This time of year always makes me miss Chicago. Not for the tall buildings, the crowds or the world’s best pizza — though there are times I miss those too.
As the grass turns green and the weather starts to warm, I long for the sounds, smells and cheers that always came from Wrigley Field.
I lived in Evanston, Illinois, for four years while I attended Northwestern University and often took the train to the north side for a ball game.
Bleacher tickets were the best — and for me the cheapest — option for the games. I’d often hang out in Wrigleyville waiting for the second or third inning. Just enough time for a scalper to be desperate to sell whatever tickets they had left.
There is something about Wrigley Field that is hard to describe. Unlike the cold, enormous fields that are being built these days to accommodate as many people as possible, Wrigley still maintains its historic charm. No matter where you sit, you feel like you’re close to the game.
The Friendly Confines truly lives up to its name — you can talk to just about anybody at the game, whether you knew the people when you got there or not. Friends come easy.
I often get teased for being a Cubs fan. Friends of mine joke that while most baseball teams have players with drinking problems, the Cubs are a drinking team with a baseball problem.

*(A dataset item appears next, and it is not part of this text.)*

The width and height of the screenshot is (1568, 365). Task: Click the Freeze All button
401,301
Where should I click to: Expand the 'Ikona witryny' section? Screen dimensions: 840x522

There is plenty to tease about, I suppose. The Cubs, often called the Lovable Losers, have had their fair share of troubles. Winning doesn’t always come easy for them and as most people know, they haven’t won a World Series in, well, awhile.
I never cared. I’m a competitive person, but I enjoyed going to Wrigley simply for the game. Win, lose or rain delay, it didn’t matter. When I couldn’t make the games, I’d sit in my apartment and watch the games, while attempting to do homework.
But, I’m a sucker for baseball in general. I grew up playing baseball and softball. My brother played for a long time as well.
I love pretty much every baseball movie. The classics, like “Field of Dreams,” “Eight Men Out” and “The Natural,” line my shelves. Other favorites include “The Sandlot,” “Rookie of the Year” and more recent ones like “42” and “For Love of the Game.”
Of course “A League of Their Own” is near the top of my list. My great aunt actually played in the All-American Girls Professional Baseball League. I’m rather proud of her for that.
So as the boys of summer take the fields this weekend and in the many warm weekends ahead, I’ll listen for the sounds of a solid hit off the bat and the smack of a strike as it hits the catcher’s mitt. Luckily, I live right by Thorne-Rider Park and those sounds are plentiful all summer long.